<center><h1 style="font-size:40px;">Exercise II: Regression</h1></center>

---

Now we are going to look at a regression problem. The data as described above (regr1) consists of 6 inputs (features) and one output (target) value. As for previous examples a new data set is generated each time you call the *regr1* function. To get exactly the same data set between different calls, use a fixed seed. New for this problem is that one can also control the amount of noise added to the target value. We are going to use a relatively small training dataset (\~250) and a larger validation dataset (\~1000) to get a more robust estimation of the generalization performance. For regression problems we also need new performance measures. The *stats_reg* function will give you two such measures:
* MSE = mean squared error (low error mean good performance)
* CorrCoeff = Pearson correlation coefficient for the scatter plot between predicted and true values.

# Data 
## regr1
There is also a synthetic regression problem, called *regr1*. It has 6 inputs (independent variables) and one output variable (dependent variable). It is generated according to the following formula:  

$\qquad d = 2x_1 + x_2x_3^2 + e^{x_4} + 5x_5x_6 + 3\sin(2\pi x_6) + \alpha\epsilon$  
    
where $\epsilon$ is added normally distributed noise and $\alpha$ is a parameter controlling the size of the added noise. Variables $x_1,...,x_4$ are normally distrubuted with zero mean and unit variance, whereas $x_5, x_6$ are uniformly distributed ($[0,1]$). The target value $d$ has a non-linear dependence on ***x***.


# Tasks

## Task 1
Use 250 data points for training and about 1000 for validation and **no** added noise. Train an MLP to predict the target output. If you increase the complexity of the model (e.g. number of hidden nodes) you should be able to reach a very small training error. You will also most likely see that the validation error decreases as you increase the complexity or at least no clear sign of overtraining. 
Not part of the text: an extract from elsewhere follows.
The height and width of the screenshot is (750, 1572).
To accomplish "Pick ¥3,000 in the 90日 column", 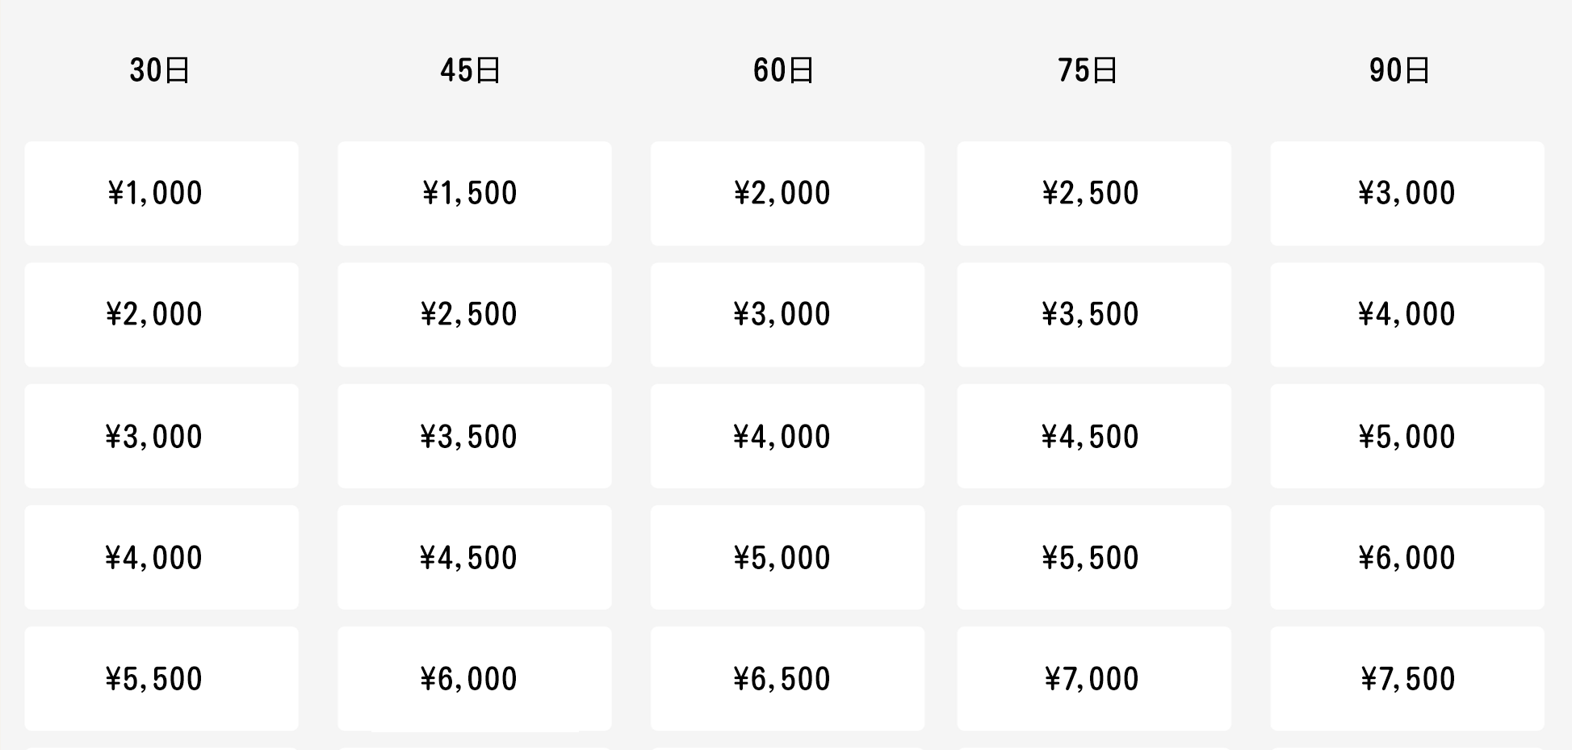I will click(1407, 194).
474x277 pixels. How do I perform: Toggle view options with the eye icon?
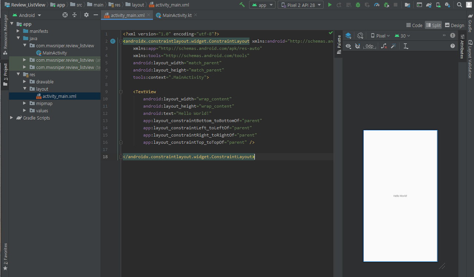coord(348,46)

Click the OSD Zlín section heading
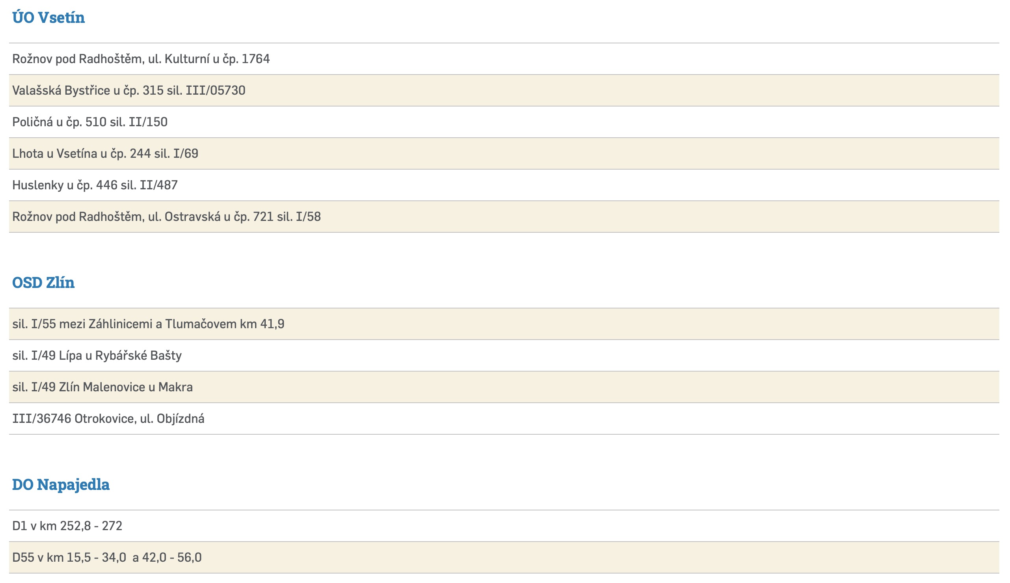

**Note:** As with previous examples you may need to tune the optimization parameters to make sure that you have "optimal" training. That is, increase or decrease the learningrate, possibly train longer times (increase *epochs*) and change the *batch_size* parameter.

**TODO:** Even though the validation error is most likely still larger than the training error why do we not see any overtraining of the model? (Hint: What is it that typically causes overfitting?)

## Task 2
Use the same training and validation data sets as above, but add 0.4 units of noise (set the second parameter when calling the *regr1* function to 0.4 for both training and validation). Now train again, starting with a "small" model and increase the number of hidden nodes as you monitor the validation result for each model. Make a note of the validation error you obtained a this point!

**TODO:** How many nodes do you have for opitimal validation performance, i.e. more hidden nodes results in overtraining?

## Task 3
Instead of using the number of hidden nodes to control the complexity it is often better to use a regularization term added to the error function. You are now going to control the complexity by adding a *L2* regularizer (see the "INPUT" dictionary in the cell). You should modify this value until you find the "near optimal" validation performance. Use 15 hidden nodes. 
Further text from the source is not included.